But the engine of this effort lay within the music itself. Our mission, like Beethoven’s, called for solidarity with people who were largely perceived as outsiders because of their geopolitical identity.
That concert, Beethoven’s Ninth for South Asia, was the first of a series of humanitarian concerts. To further support them, I founded the non-profit Music For Life International (MFLI) in 2008, the Bernstein family permitting us to use the name of Leonard Bernstein’s now legendary 1987 “Music for Life” benefit concert for AIDS victims.In the ensuing years, seven other global humanitarian concerts followed: Among other initiatives, there’s been the Verdi “Requiem” for Darfur refugees in 2007, Mahler’s Symphony No. 3 for the Children of AIDS in 2009, Beethoven’s Ninth again for the current Rohingya genocide.
MFLI has brought together over 600 musicians from 125 of the world’s great and small orchestras, 32 chamber ensembles and many choirs and opera companies. We’ve partnered with leaders from the public and private sectors, the United Nations and over a dozen major humanitarian and academic institutions, raising $3.3 million for our concerts and causes. We’ve traveled to 11 countries and five continents. Ahead, we have partnerships planned to create permanent music education programs in refugee camps, a training orchestra for young American musicians who will receive social enterprise training, a documentary film about our first decade and more that we cannot yet imagine.
Ours is not a fundraising or humanitarian mission draped over the music from the outside. The mission comes from listening for resonances between the very sound and structure of the music and the “real world.” This is an active kind of listening, moving beyond music to each other, to the world – a listening startled into an adrenalized state of acuity, much like my mugging episode – a unique listening which reveals how music can actually address humanity’s most pressing problems.

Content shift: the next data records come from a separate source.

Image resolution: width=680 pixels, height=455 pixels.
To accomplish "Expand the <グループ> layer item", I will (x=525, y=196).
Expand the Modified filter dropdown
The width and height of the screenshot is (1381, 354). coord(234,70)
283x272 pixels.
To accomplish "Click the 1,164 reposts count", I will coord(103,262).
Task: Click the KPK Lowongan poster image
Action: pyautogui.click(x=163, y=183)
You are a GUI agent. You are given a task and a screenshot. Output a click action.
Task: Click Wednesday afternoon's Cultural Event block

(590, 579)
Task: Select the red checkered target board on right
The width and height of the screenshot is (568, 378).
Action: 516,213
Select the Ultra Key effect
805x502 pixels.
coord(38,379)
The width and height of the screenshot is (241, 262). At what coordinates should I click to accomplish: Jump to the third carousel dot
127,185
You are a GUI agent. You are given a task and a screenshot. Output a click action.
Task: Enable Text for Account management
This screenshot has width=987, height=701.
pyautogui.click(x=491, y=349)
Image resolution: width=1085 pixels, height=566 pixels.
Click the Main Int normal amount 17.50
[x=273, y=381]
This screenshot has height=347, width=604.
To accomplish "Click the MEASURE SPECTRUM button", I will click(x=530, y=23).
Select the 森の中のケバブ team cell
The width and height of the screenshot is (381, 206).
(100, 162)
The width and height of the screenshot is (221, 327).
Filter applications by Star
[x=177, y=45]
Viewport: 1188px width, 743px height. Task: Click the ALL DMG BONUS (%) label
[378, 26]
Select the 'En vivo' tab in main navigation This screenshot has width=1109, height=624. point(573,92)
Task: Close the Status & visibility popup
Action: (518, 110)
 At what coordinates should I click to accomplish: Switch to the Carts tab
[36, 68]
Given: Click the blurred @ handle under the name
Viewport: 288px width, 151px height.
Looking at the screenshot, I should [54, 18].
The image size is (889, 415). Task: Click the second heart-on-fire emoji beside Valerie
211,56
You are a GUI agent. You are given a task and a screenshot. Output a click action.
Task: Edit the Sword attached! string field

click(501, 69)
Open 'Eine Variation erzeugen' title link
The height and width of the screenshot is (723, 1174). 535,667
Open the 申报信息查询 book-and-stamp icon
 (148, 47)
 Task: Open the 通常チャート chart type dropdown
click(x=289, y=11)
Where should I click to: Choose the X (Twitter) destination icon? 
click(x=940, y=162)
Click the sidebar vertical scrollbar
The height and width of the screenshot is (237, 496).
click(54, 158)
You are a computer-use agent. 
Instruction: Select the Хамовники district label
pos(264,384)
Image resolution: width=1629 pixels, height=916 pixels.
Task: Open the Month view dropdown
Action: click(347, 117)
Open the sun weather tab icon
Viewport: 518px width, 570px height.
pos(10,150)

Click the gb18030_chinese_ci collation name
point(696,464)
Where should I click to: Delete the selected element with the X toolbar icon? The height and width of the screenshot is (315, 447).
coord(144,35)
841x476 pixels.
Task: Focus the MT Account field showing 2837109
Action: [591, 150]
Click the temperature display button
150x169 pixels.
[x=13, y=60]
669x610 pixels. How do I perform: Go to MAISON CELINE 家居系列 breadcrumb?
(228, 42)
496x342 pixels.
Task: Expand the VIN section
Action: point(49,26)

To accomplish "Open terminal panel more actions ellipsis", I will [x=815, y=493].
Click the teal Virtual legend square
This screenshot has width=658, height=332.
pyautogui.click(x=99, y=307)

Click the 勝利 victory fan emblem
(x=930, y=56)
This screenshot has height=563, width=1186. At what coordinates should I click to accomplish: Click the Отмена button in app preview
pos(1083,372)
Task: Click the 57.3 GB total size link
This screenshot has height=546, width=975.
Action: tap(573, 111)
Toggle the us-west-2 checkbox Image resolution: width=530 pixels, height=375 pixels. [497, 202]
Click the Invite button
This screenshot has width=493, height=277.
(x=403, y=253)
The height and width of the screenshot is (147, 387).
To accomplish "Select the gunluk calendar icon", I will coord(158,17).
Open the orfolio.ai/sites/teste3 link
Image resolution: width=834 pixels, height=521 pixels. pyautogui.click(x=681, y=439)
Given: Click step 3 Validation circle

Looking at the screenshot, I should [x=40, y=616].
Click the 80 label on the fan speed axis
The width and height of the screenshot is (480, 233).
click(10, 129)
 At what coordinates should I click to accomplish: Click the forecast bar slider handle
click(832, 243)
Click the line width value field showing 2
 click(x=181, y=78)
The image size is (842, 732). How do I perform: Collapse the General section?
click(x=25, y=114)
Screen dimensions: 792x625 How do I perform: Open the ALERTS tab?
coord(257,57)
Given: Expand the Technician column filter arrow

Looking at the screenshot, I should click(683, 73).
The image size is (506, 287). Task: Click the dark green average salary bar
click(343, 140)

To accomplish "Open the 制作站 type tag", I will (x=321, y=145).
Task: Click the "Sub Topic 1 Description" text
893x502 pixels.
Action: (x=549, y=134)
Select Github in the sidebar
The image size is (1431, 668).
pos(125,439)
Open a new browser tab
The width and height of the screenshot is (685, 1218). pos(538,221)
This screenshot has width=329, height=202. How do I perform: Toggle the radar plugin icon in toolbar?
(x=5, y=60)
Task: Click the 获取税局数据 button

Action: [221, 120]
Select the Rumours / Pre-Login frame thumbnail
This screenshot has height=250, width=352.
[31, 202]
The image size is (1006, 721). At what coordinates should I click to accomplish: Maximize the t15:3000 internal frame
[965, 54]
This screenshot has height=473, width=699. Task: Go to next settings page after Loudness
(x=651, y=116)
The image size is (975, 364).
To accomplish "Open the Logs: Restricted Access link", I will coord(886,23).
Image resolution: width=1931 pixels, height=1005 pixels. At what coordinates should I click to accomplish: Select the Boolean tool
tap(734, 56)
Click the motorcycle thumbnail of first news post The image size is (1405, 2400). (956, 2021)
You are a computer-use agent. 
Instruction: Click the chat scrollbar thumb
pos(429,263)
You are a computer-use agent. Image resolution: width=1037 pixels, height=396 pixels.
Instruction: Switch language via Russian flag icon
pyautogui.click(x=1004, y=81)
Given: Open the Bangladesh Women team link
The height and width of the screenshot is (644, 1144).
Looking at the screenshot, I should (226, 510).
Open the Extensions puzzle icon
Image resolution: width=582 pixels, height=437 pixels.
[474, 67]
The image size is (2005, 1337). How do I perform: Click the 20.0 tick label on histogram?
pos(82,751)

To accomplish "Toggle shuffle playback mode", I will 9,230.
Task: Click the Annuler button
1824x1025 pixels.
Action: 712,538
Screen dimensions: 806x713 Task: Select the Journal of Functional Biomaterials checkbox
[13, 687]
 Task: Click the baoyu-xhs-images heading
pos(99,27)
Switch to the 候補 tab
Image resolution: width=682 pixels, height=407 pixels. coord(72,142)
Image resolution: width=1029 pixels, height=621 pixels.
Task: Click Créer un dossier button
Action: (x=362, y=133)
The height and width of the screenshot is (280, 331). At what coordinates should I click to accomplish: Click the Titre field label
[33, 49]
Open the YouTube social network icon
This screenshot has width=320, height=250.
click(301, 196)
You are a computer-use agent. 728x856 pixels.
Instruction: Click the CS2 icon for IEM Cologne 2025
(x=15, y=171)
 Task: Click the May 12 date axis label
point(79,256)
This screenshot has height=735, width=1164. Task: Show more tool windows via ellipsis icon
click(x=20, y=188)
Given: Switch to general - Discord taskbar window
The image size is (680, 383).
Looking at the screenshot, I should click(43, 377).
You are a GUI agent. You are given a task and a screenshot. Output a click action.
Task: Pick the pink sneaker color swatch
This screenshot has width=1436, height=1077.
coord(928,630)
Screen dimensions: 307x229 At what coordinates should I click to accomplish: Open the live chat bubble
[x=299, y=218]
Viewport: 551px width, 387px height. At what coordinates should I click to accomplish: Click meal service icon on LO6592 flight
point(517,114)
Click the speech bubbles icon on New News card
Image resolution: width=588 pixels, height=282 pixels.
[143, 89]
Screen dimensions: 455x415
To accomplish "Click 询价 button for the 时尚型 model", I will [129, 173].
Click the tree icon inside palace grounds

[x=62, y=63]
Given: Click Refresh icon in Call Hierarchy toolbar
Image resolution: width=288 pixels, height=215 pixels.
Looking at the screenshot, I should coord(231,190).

Music has the power to build community, to create social impact, to generate powerful messaging and, most of all, to crowdsource new imagination. The violence of that night in Manhattan was transformed by the community created between attackers and victim through music. Our concerts – indeed, all of our work – creates new communities. The power of music to draw people together in this still-young century is among the most potent social forces of our time – a power we must not squander.